Your task => Whenever a line in the entries below contains the string "Collapse", copy that line.

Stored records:
··········

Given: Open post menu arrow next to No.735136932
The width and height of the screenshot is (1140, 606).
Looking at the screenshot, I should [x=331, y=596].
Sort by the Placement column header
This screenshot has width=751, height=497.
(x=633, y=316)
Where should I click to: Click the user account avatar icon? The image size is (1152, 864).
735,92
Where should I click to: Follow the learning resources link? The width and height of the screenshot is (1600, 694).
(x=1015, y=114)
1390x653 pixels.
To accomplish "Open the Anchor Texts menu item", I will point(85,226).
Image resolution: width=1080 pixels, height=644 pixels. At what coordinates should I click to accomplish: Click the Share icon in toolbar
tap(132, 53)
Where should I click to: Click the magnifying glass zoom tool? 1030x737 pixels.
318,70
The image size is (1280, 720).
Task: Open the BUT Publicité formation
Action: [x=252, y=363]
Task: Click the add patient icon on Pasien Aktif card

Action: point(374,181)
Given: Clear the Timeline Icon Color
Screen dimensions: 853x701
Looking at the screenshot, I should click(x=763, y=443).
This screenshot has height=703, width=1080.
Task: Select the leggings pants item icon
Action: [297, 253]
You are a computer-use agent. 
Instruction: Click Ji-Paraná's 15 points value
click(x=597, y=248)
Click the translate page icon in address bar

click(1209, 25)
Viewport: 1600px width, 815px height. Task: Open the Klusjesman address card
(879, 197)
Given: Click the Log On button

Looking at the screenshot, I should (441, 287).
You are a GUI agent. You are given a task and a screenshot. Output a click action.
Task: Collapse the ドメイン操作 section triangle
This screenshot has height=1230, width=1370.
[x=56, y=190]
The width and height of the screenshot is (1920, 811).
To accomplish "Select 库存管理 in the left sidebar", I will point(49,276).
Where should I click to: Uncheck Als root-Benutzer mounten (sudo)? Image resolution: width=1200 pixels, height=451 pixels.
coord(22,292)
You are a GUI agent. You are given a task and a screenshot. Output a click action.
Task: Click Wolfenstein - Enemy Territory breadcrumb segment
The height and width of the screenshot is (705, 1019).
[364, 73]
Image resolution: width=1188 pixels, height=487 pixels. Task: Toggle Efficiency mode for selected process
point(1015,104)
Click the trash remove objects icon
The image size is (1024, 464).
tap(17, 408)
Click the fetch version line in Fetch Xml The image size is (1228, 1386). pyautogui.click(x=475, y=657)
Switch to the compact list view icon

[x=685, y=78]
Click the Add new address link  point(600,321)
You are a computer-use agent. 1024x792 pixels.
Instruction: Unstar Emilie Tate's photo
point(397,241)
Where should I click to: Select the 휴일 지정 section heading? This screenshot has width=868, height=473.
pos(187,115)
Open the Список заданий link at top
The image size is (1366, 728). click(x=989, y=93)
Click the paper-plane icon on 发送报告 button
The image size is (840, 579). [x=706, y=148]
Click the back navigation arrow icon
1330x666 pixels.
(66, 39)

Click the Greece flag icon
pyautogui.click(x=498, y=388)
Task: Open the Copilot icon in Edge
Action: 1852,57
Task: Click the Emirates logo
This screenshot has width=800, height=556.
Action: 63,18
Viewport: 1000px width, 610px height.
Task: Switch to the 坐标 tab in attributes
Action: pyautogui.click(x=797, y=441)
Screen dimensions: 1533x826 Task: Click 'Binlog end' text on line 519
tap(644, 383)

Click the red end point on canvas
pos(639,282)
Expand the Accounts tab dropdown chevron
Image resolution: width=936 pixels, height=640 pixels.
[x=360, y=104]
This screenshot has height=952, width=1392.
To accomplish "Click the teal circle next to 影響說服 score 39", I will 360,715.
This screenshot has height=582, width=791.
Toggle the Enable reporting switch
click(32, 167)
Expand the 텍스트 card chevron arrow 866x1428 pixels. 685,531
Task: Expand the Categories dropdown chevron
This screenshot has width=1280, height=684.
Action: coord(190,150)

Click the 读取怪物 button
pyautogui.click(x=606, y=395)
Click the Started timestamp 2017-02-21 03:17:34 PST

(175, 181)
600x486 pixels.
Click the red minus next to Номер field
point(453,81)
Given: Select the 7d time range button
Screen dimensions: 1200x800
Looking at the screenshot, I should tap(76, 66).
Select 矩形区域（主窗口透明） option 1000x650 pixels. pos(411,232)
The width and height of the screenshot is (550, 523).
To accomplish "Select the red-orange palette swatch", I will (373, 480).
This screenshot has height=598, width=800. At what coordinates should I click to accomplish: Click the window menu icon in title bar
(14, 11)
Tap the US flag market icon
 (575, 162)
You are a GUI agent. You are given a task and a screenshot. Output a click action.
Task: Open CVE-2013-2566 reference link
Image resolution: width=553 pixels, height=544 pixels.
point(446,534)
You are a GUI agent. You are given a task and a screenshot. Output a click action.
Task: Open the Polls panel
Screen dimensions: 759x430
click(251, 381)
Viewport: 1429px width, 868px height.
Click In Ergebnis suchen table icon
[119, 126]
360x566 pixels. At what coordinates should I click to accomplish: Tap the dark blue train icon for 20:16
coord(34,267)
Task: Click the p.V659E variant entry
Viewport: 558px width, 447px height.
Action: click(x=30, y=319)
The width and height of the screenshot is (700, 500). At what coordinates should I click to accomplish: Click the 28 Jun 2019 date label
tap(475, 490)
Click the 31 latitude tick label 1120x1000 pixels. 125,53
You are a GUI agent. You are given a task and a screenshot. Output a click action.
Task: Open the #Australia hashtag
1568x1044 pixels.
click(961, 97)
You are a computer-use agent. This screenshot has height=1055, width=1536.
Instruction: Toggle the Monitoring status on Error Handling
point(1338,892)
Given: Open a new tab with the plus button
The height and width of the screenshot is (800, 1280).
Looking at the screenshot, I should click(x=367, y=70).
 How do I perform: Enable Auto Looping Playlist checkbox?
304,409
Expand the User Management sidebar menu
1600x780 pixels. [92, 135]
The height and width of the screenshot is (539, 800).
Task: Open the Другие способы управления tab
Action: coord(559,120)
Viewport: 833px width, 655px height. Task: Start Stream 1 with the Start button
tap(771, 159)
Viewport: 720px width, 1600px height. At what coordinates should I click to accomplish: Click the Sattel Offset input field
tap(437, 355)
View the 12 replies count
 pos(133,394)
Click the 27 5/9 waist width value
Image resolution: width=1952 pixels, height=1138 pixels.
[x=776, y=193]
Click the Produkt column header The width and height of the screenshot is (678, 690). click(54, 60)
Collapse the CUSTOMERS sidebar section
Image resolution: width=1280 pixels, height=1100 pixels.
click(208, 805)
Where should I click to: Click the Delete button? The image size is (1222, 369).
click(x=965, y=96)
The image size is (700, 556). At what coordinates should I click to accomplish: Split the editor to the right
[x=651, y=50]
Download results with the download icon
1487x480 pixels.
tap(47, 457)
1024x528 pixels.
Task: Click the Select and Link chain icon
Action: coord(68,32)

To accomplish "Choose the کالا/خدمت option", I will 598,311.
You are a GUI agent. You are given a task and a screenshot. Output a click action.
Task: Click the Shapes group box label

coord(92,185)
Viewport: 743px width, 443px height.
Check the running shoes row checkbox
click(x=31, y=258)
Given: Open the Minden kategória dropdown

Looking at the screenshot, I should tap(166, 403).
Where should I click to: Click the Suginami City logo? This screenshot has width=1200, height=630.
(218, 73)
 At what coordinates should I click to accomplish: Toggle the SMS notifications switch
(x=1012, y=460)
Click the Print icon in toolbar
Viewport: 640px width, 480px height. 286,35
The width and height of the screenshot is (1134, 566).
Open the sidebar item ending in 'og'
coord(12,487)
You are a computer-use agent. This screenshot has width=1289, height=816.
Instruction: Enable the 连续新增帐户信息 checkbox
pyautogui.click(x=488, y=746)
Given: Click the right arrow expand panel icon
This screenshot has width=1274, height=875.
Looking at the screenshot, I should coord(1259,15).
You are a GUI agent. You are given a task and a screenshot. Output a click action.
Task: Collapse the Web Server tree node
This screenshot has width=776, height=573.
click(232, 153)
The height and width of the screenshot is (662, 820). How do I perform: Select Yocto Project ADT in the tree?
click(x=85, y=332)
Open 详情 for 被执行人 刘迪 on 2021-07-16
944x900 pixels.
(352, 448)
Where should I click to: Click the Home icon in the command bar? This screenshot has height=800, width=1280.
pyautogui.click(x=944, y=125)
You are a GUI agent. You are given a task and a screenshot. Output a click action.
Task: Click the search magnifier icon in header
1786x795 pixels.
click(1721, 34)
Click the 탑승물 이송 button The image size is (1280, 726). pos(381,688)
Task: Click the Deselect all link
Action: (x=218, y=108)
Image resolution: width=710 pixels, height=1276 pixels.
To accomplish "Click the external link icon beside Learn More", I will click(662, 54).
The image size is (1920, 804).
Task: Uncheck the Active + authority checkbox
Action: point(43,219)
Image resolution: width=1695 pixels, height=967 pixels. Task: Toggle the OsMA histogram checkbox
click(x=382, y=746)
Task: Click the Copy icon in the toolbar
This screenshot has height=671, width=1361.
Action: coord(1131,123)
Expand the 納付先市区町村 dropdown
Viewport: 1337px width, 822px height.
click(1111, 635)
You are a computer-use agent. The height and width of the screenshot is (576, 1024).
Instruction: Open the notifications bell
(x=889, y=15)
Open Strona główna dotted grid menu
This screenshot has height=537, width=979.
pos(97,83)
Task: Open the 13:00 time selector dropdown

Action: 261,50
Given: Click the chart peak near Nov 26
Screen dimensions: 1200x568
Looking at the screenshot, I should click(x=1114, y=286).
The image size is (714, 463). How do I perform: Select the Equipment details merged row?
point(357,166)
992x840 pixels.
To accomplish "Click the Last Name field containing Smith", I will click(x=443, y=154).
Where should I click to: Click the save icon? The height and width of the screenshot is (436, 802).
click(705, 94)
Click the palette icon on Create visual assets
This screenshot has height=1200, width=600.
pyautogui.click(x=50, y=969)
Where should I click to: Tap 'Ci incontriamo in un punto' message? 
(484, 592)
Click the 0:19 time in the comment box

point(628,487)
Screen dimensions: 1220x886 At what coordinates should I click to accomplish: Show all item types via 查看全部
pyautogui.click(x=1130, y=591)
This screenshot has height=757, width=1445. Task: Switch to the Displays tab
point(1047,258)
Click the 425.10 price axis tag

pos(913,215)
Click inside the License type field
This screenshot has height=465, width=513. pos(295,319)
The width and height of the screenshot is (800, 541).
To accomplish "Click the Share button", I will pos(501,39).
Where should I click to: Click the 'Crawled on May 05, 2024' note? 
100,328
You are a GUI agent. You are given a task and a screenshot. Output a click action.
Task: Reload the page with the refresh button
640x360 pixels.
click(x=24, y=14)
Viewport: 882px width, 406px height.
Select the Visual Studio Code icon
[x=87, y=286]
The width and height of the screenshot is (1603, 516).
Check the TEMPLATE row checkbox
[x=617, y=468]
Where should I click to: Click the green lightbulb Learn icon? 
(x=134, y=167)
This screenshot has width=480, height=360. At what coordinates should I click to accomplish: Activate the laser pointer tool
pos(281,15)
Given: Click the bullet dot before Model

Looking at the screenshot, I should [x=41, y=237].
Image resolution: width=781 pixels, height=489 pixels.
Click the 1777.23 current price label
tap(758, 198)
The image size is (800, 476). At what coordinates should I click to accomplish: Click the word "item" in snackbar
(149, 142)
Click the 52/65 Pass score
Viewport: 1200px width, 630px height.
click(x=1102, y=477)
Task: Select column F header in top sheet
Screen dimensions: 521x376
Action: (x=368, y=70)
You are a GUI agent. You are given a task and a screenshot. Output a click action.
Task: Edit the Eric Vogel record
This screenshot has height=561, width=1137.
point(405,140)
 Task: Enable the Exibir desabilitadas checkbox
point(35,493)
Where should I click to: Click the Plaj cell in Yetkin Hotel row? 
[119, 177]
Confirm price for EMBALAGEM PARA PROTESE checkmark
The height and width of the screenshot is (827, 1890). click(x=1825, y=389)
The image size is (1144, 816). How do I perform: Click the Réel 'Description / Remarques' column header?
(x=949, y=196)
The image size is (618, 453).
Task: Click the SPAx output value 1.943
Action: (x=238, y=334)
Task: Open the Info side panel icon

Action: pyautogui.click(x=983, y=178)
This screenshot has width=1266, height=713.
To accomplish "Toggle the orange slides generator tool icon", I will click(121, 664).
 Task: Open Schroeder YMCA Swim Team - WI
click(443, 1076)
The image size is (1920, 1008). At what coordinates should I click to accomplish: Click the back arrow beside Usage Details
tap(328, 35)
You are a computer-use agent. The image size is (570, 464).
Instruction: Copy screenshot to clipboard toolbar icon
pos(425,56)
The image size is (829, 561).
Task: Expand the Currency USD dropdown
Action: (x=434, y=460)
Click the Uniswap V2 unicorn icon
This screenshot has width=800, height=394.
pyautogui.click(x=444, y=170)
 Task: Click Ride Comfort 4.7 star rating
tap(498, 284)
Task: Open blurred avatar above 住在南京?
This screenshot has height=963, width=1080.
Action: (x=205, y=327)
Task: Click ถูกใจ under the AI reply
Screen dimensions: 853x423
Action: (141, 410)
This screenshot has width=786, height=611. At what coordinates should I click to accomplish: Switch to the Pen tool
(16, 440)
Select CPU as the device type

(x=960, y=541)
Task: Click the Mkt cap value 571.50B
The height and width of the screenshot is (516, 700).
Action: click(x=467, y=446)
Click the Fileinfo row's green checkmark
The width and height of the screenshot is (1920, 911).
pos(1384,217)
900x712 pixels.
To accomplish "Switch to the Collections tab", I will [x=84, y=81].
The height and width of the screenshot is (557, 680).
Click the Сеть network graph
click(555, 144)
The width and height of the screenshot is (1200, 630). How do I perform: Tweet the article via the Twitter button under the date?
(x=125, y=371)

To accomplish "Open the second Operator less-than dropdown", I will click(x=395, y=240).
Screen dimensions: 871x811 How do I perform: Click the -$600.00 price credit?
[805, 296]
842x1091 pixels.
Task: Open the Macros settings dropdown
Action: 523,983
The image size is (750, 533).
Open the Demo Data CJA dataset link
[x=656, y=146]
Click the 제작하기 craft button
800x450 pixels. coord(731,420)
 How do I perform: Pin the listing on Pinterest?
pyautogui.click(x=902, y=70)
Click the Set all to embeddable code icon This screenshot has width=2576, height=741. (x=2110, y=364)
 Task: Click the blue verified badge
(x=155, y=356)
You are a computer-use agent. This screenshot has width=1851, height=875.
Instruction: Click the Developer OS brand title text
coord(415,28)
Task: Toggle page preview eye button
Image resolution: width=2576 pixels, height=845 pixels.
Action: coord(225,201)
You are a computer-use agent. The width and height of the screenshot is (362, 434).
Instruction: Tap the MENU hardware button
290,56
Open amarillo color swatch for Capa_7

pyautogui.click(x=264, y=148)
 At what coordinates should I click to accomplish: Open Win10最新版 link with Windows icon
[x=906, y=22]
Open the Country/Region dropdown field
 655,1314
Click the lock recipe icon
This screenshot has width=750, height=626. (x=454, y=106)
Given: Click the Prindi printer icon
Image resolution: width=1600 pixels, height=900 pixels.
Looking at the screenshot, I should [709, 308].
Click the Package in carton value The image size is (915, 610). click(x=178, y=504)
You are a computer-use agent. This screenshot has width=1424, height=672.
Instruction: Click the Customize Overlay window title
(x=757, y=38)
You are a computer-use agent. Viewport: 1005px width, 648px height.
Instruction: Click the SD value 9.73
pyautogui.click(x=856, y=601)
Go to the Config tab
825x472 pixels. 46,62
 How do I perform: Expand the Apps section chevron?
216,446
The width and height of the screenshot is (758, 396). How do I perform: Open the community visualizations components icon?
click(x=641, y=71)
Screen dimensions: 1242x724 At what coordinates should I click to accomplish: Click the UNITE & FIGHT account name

··········

Answer area =>
Task: Collapse the ドメイン操作 section triangle
Collapse the CUSTOMERS sidebar section
Task: Collapse the Web Server tree node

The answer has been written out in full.